Canadians Fairly Optimistic About Prospects for National Economy
Conservatives are still preferred over Liberals to handle national finances.

Most Canadians think the country’s economy is in good shape and many expect it to improve further, a new Angus Reid Public Opinion poll has found.

In the online survey of a representative national sample of 1,007 Canadian adults, 58 per cent of respondents say the national economy is in good or very good shape. However, almost two-in-five Canadians (38%) disagree.

Six-in-ten respondents (60%) are comfortable with their current financial situation, whereas 38 per are not.

Three-in-ten (29%) Canadians say the economy will improve over the next six months, half of them (50%) expect it to remain the same, and only 15 per cent say it will decline.

Over a fifth of respondents (22%) say Canada is already out of recession and 18 per cent think it will be by the end of this year. However, 41 per cent of Canadians say the recession will not be over until 2011 or after.

Current Concerns

Compared to the Angus Reid Public Opinion Economic Panorama conducted in April, a large proportion of Canadians continue to report that they have recently worried about the safety of their investments (44%) and the threat of unemployment hitting their household (40%).

Fewer but still a significant proportion of people have recently worried about the safety of their savings (37%), their employer running into serious financial trouble (24%), or being unable to meet rent or mortgage payments (24%).

Inflation and Debt

A large majority of Canadians continue to think that gasoline (76%) and groceries (75%) will become more expensive in the next six months. Many people also foresee higher prices for real estate (52%), a new car (35%), and a new television (24%).

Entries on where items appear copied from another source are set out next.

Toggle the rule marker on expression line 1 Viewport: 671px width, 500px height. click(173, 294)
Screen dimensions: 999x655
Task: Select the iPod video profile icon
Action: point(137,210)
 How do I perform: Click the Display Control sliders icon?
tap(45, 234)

Respondents were asked what they would do with an allowance of $1,000. On average, they would allocate the biggest amount towards paying down debt ($385), followed by covering daily expenses ($189), savings ($180), buying big items like a car or a home renovation ($86), buying personal gifts or treats ($85), investing in mutual funds ($42), and investing in individual stocks ($34).

Political Leadership

Prime Minister Stephen Harper has the confidence of 39 per cent of Canadians to handle the economy. But 49 per cent of respondents say they do not trust him to do the right thing in this area. Liberal and Opposition Leader Michael Ignatieff has lower numbers. One-in-five Canadians (21%) trust him, but two thirds (65%) do not. Conversely, half of Canadians (49%) trust Bank of Canada Governor Mark Carney to make the right economic decisions.

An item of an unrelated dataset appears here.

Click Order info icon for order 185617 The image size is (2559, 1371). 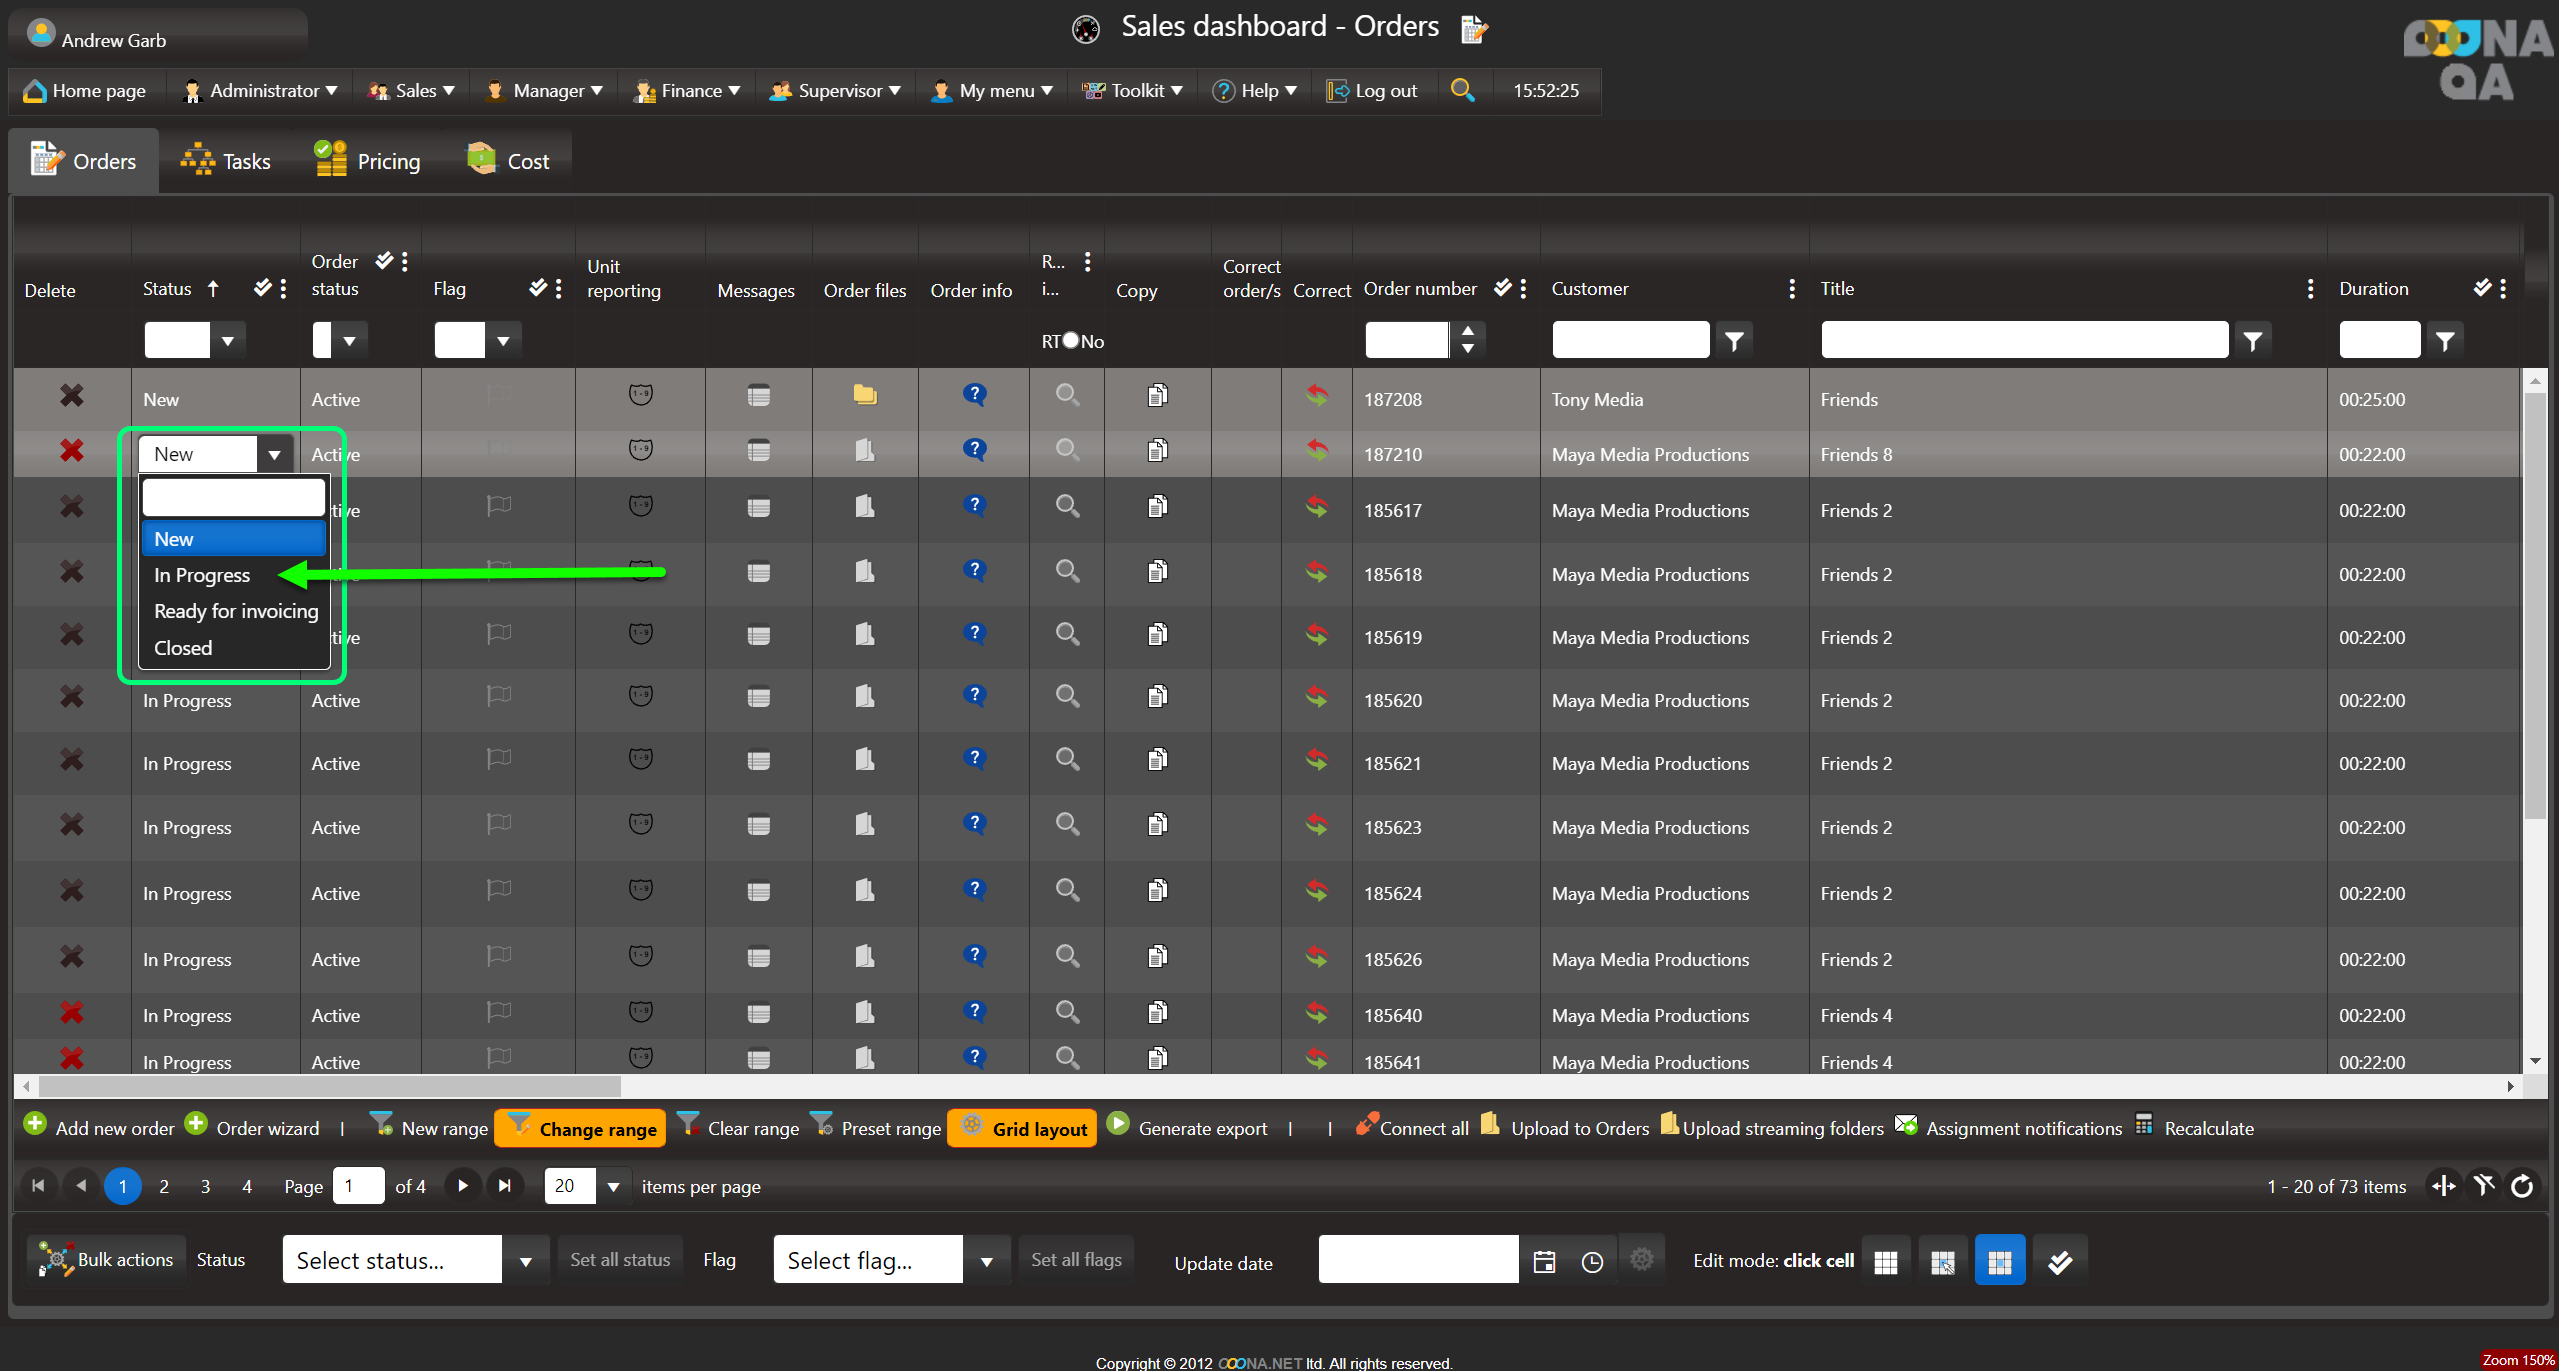tap(974, 506)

The Conservative Party holds and advantage over the Liberal Party as the preferred group to rein in the national debt (37% to 24%), end the recession (37% to 19%), and control inflation (39% to 21%). Both parties are tied in the category of creating jobs (both at 32%)

Canada vs. Other Countries

Overall, respondents tend to think that the Canadian economy is in better shape than that of many other industrialized economies. Many respondents think Canada is doing better than the United States (75%), the United Kingdom (53%), France (49%), Japan (36%), Germany (36%), and Australia (24%). The only country that does not compare well with Canada is China, with 28 per cent of respondents saying Canada’s situation is worse.

The findings in Canada stand in stark contrast with the Angus Reid Public Opinion Economic Panorama conducted in the United States. The results can be accessed here.

Full Report, Detailed Tables and Methodology (PDF)

Methodology: From May 25 to May 26, 2010, Angus Reid Public Opinion conducted an online survey among 1,007 randomly selected Canadian adults who are Angus Reid Forum panelists. The margin of error—which measures sampling variability—is +/- 3.1%. The results have been statistically weighted according to the most current education, age, gender and region Census data to ensure samples representative of the entire adult population of Canada. Discrepancies in or between totals are due to rounding.